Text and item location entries
◇ ◇ ◇

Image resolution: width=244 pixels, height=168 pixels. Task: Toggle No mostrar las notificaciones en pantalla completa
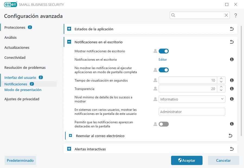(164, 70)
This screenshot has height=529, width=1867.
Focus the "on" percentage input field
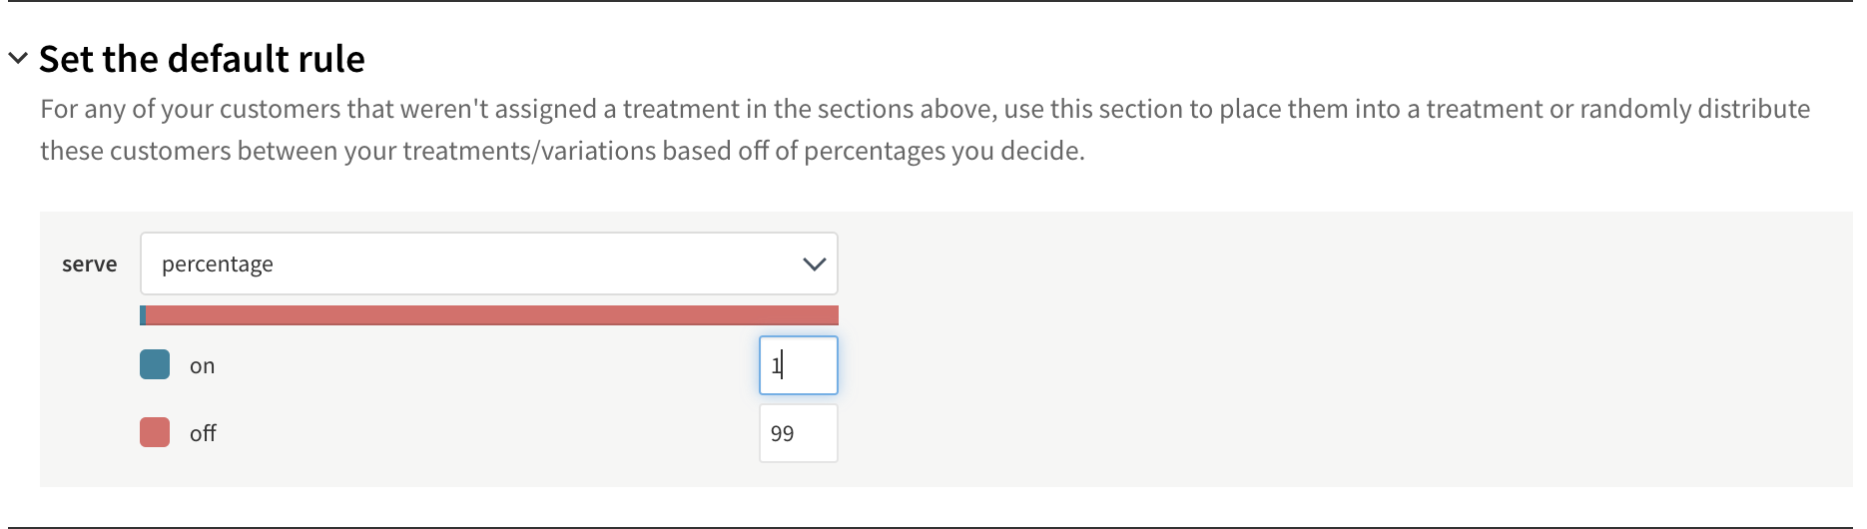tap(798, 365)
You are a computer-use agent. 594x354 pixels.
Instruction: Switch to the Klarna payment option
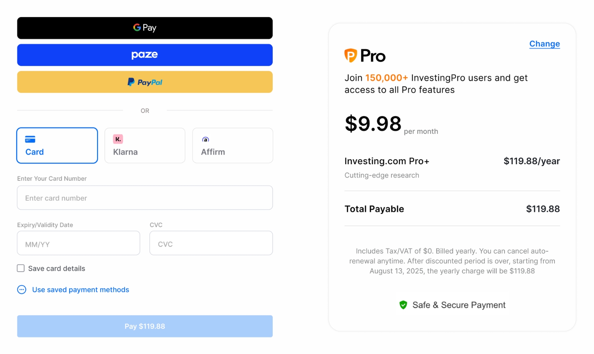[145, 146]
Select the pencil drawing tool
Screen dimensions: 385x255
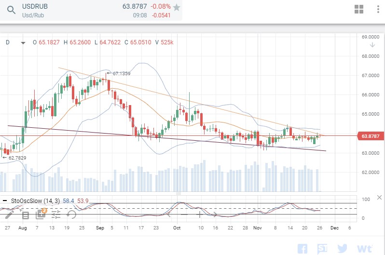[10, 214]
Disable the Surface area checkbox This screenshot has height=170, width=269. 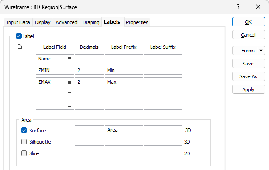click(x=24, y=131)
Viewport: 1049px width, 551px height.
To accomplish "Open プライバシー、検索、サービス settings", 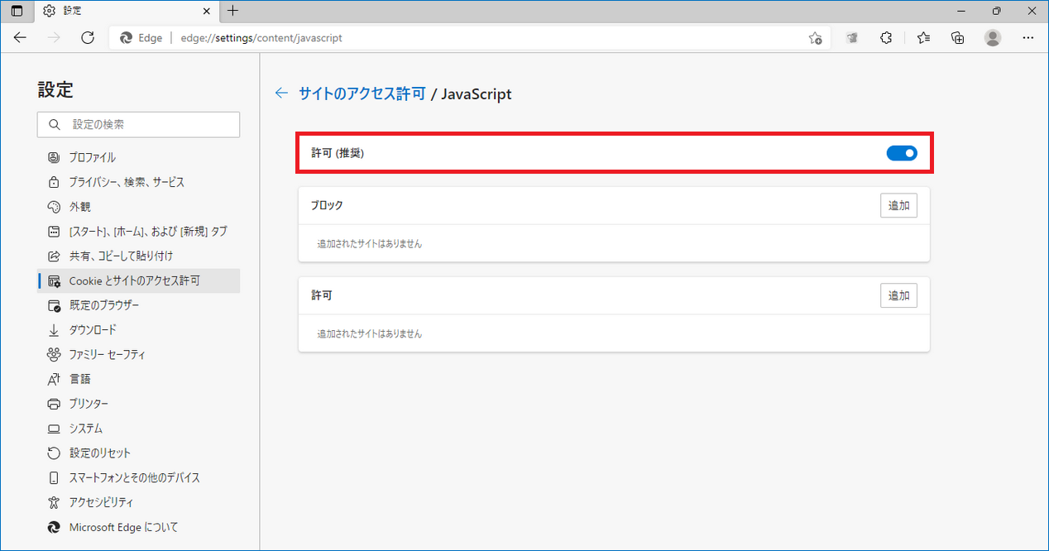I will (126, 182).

◇ ◇ ◇

- WHAT IS NEEDED -
Return each line of the records that contains the string "pixels". Case counts.

- OUTPUT -
Image resolution: width=244 pixels, height=168 pixels. Task: Toggle No mostrar las notificaciones en pantalla completa
You are a computer-use agent. 594x354 pixels.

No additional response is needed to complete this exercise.